David Kennedy Cutler, “Muscle Memory” at Derek Eller Gallery, Lower East Side


Until Aug 16 2019
Muscle memory describes the ability to clone a gesture without conscious thought. Unconscious actions are learned through repetition: by performing the same task habitually, we lose awareness of the task itself. By storing a cache of automated movements in our body, we untether from the recollections lodged in our mind.
In a culture saturated in images, in a climate where we are expected to proliferate our physical selves endlessly (through our labor and images of the self), our consciousness experiences a scattering, or stuttering. By projecting the self in perpetuity, we become disassociated from our sense of ourselves.

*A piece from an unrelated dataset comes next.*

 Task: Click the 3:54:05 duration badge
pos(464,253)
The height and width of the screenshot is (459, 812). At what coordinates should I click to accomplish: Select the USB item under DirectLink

When I make my work, I choose images of things closest to me:  my clothes, my wife’s clothes, her body, my body, our food, the plants in our apartment, my tools. These are intimate and introverted things that illuminate the most basic functions of living:  moving, dressing, eating, sheltering,  touching, interacting, offering, sharing and working. They are objects that allude to their proximity to the body (often framed like rectangular torsos in the most recent works) and the habitual repetitions we perform. Our possessions and our choices represent us, but they do not stay still. In their multiplicity, they form a portrait of a life, lived.
The works in the exhibition are made using inkjet transfer and acrylic paint on clothing or stretched, layered canvas. They incorporate gestures from photography, printmaking, sewing, painting and performance. The transfer technique allows me to literally “paint with images” as if a stroke or spill of paint magnetically attracted photographic imagery to the substrate.
While cooking dinner with my wife recently, she noted that all the works in the show depicted a garment: my plaid shirts, her dress, a yellow rain coat, a “rain pattern” camouflage jacket, a work apron, a shredded skeleton t-shirt I’ve been wearing for 20 years. I cannot hide from her influence. Her immersion in clothing as assistant curator at the Costume Institute has made me rethink received hierarchies about art and art history. It has redefined my thinking about the expressions of the self.
I’d been working intuitively all year, and over dinner with her, I had to articulate what I saw in the work: a heavy weight of mortality and gravity, gestures of offering, sharing, sheltering, preserving. Pictures of material accumulation and substance pouring down; works wet, humid and saturated; skins practically drowning in bounty and overgrowth. The vine tattooed on my wife’s leg climbs up toward the floral embroidery of her dress; a rain coat lapped by leaves of kale or exploded by late summer sunflowers; bulbous pears popping off the armature of a rib cage; potatoes coughing out of a skeleton’s chest; hands catching rain; fingers dangling a soaked pair of Vans.